Mark Madsen barks at the CIA

Mark Madsen, our favorite elbow machine, is pissed. He's tired of Congress going after professional athletes for steroid use while ignoring the "systematic breakdown between the CIA" and those same elected officials doing steroid investi-muh-gations.

The Stanford grad executes a fine argument over at his Mad Dog blog. But he ignores an important phenomenon known as the "Lattimer effect."

From Mad Dog:

If Congress and the government allocate and allow so much time to pursue professional athletes and their statements about their own, or others' possible steroid use, perhaps we should examine statements of elected officials and the CIA when it relates to interrogation, torture and national security.  Surely we must pursue these issues with the same energy and effort with which we pursue the statements of professional athletes on personal steroid use.

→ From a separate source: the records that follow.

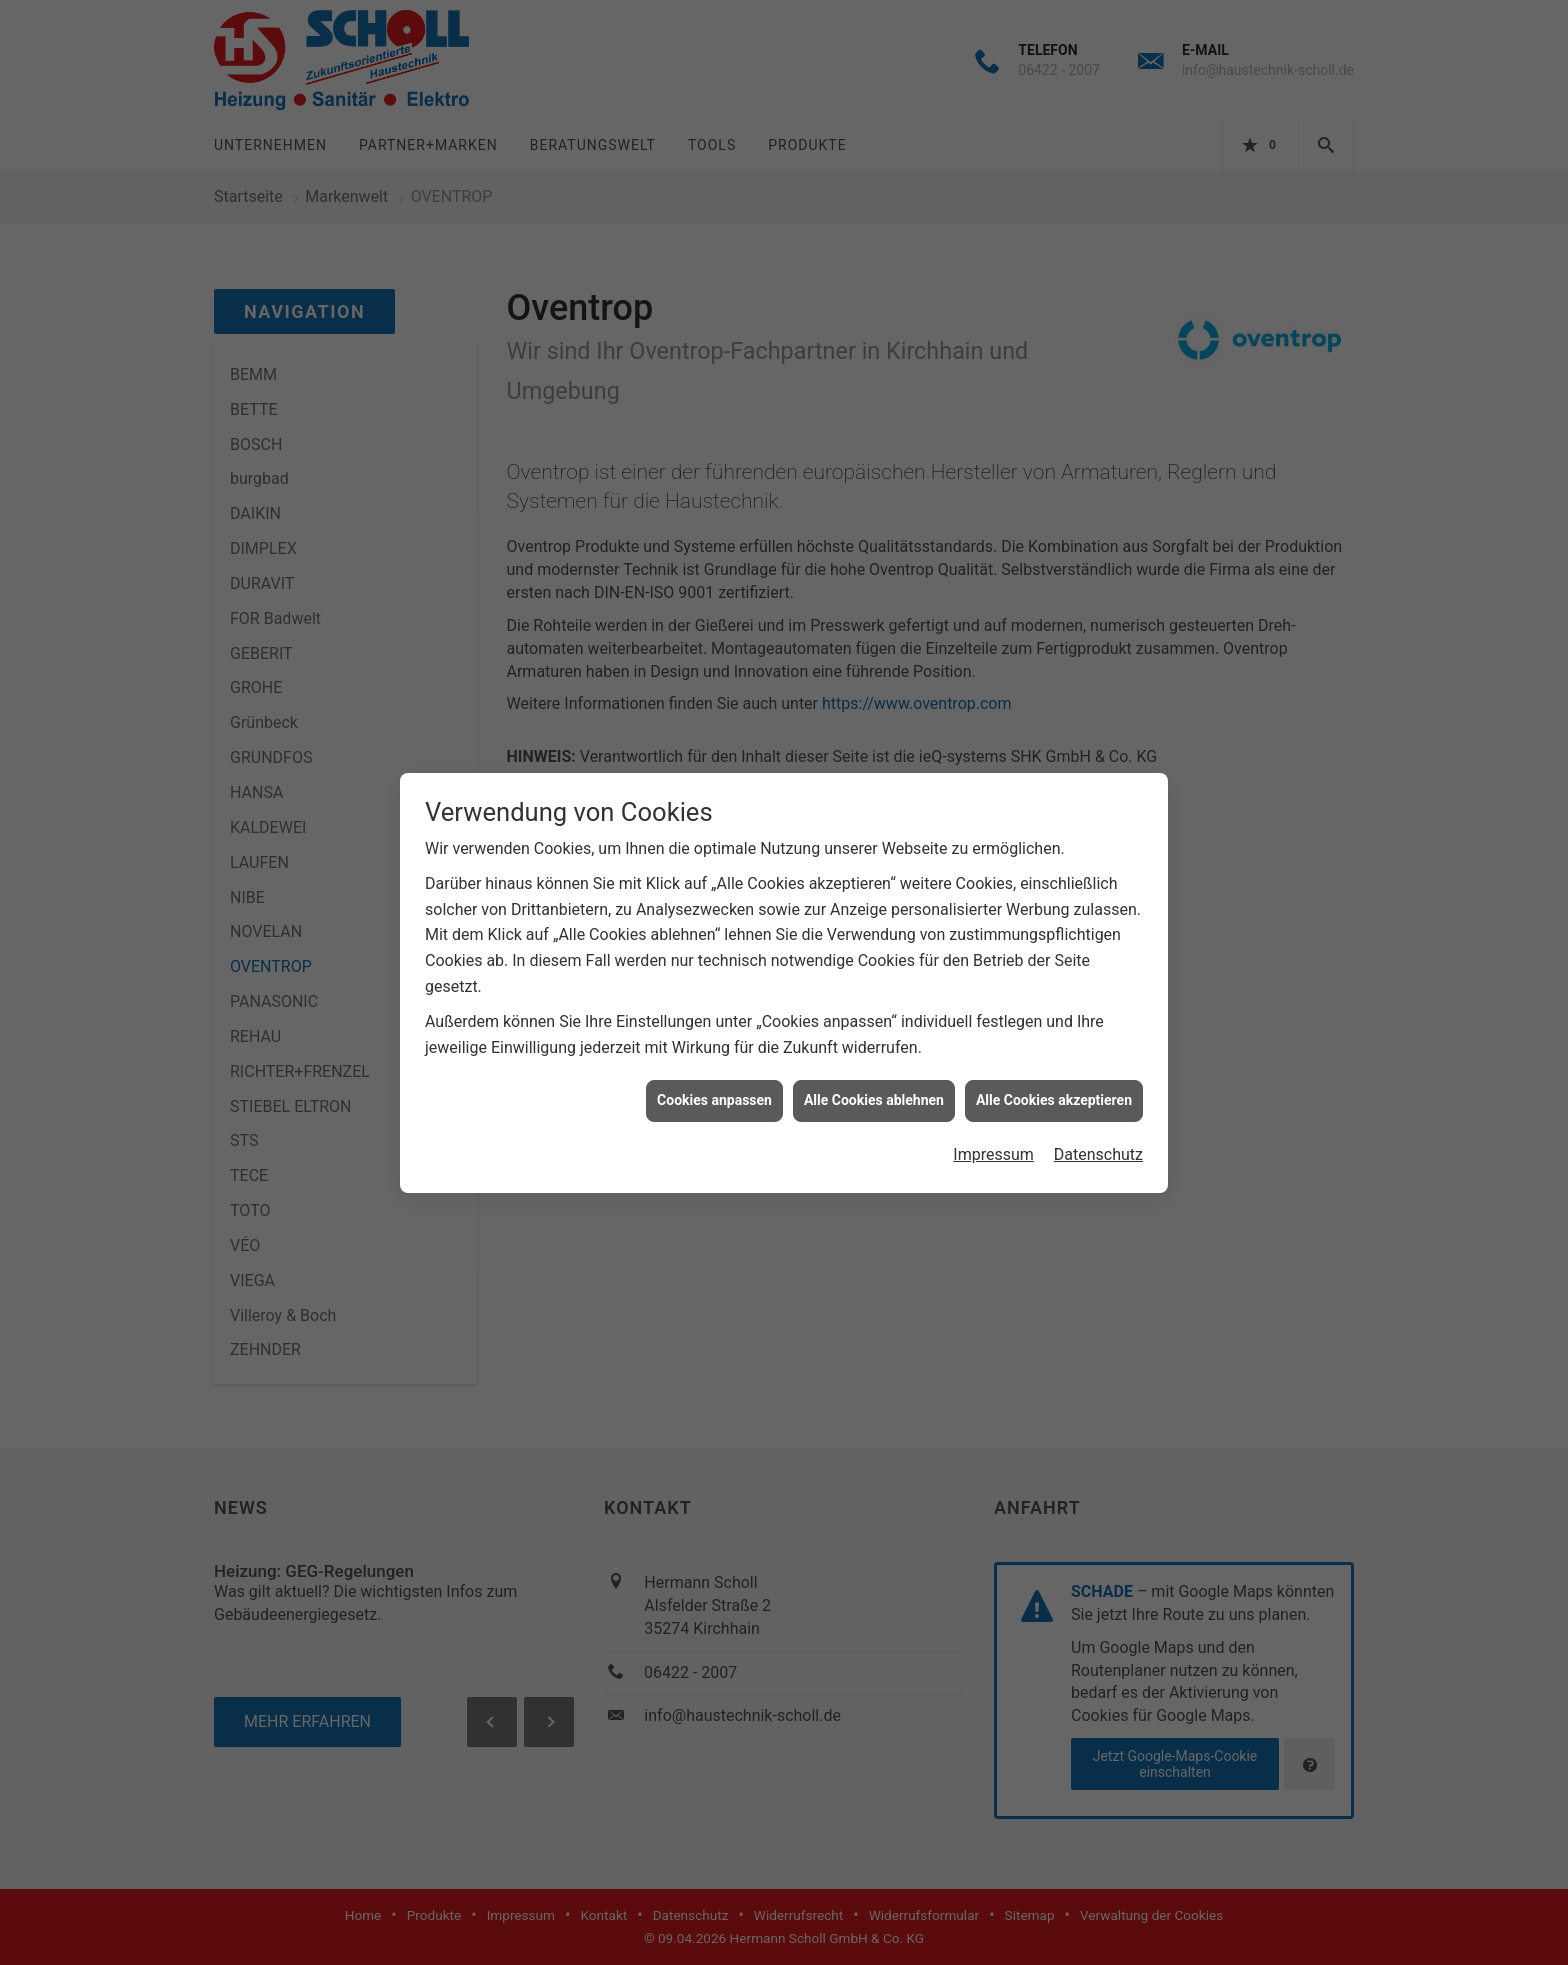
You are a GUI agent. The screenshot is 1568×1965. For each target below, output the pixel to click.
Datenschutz (1098, 1130)
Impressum (993, 1130)
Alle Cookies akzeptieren (1054, 1076)
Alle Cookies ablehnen (874, 1076)
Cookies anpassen (714, 1076)
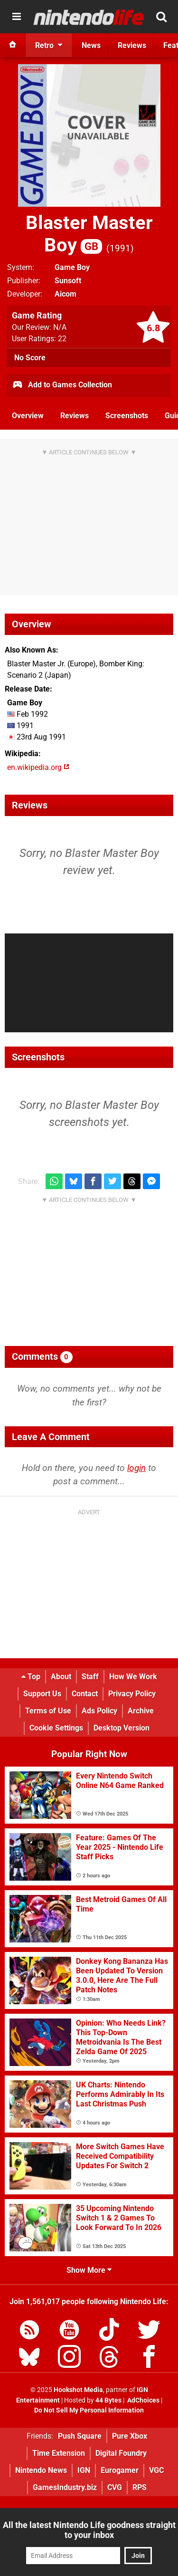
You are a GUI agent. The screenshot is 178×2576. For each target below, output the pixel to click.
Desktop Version (122, 1727)
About (61, 1676)
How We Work (133, 1676)
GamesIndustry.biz (65, 2487)
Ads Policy (99, 1710)
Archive (141, 1710)
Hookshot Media (78, 2390)
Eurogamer (120, 2470)
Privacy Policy (132, 1693)
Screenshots (126, 415)
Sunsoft (68, 280)
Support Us (42, 1693)
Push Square (80, 2436)
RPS (139, 2487)
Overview (28, 415)
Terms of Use (48, 1710)
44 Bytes (108, 2400)
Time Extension (58, 2453)
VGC (156, 2470)
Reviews (74, 415)
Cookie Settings (56, 1727)
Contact (85, 1693)
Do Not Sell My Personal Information (89, 2410)
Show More (89, 2270)
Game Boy (72, 267)
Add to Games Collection (62, 385)
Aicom (65, 293)
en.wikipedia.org (38, 767)
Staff (90, 1676)
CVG (114, 2487)
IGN (83, 2470)
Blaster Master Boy (89, 233)
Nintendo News (41, 2470)
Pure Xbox (129, 2436)
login (136, 1467)
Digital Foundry (121, 2453)
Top (30, 1676)
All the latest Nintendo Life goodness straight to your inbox (89, 2530)
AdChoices (142, 2400)
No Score (30, 357)
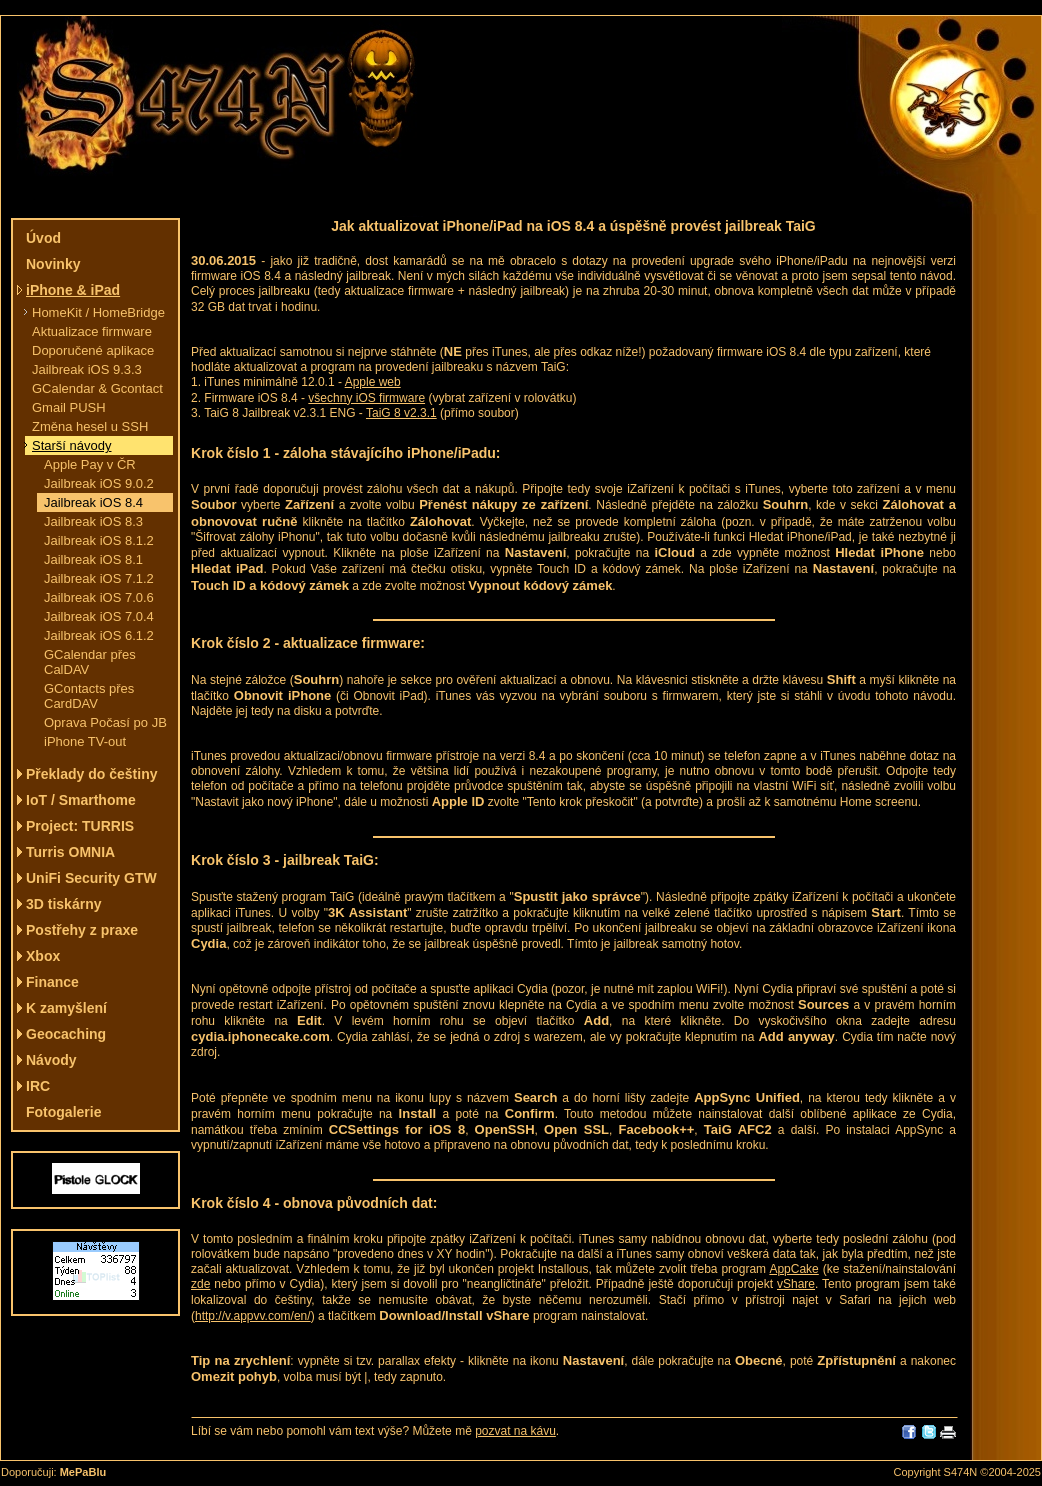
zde (200, 1284)
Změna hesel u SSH (90, 426)
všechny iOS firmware (366, 398)
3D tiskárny (63, 904)
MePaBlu (83, 1472)
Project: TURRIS (80, 826)
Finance (52, 982)
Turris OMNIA (70, 852)
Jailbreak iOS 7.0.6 (99, 597)
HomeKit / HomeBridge (98, 312)
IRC (38, 1086)
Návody (51, 1060)
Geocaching (66, 1034)
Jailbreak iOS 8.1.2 (99, 540)
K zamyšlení (66, 1008)
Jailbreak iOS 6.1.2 (99, 635)
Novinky (53, 264)
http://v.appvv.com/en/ (253, 1316)
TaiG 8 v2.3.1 (401, 413)
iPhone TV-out (85, 741)
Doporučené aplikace (93, 350)
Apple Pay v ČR (90, 464)
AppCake (793, 1269)
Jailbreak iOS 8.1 (93, 559)
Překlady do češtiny (92, 774)
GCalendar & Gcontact (97, 388)
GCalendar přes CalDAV (90, 662)
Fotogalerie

If the statements made to Congress must be accurate and true and if suspicion of those statements leads to hearings, should the statements made by Congress members themselves also be subject to rigorous treatment?

Yes. Unfortunately, the last time this happened with any real impact, Fred Friendly was tapping the leg of Murrow with a pen. Our favorite batshit congresswoman, Michele Bachmann, can say whatever the hell she wants and despite folks calling her out on it, there's little punishment aside from a barb tossed at her from Keith Olbermann.

More from Mad Dog:

When the congressional hearing of Jose Canseco vs. other MLB players created questions about steroid use, Congress acted quickly and decisively and spent the next several years with multiple Congressional hearings related to this important issue.  I remember watching impassioned speeches by senators and Congresspeople talking about how important it is that steroids not be used.  Can we please see the same passion now over a national moral issue of torture?

Mad Dog. We can't. At least not yet. Torture still falls in the "well maybe it's okay" area. Your good friend, Dick, has done everything in his power to tell us how torture kept us safe. While most folks dismiss it as bunk, part of it sticks. That's the crappy outcome of framing politics in easy to swallow soundbites.

Since we don't have a person like, say, Mark McGwire, coming out on a national platform to say why steroids were good for baseball, we're left with a super majority of the population believing steroids are bad. Not so for tor... excuse me, enhanced interrogation.

All this screws with our feeble heads. We're left spinning around in a state of cognitive dissonance, and the only solution for mental harmony is to smash our noggins through a windshield. It's the phenomenon reference above, the Lattimer Effect, and coincidentally, it's associated with 'roids.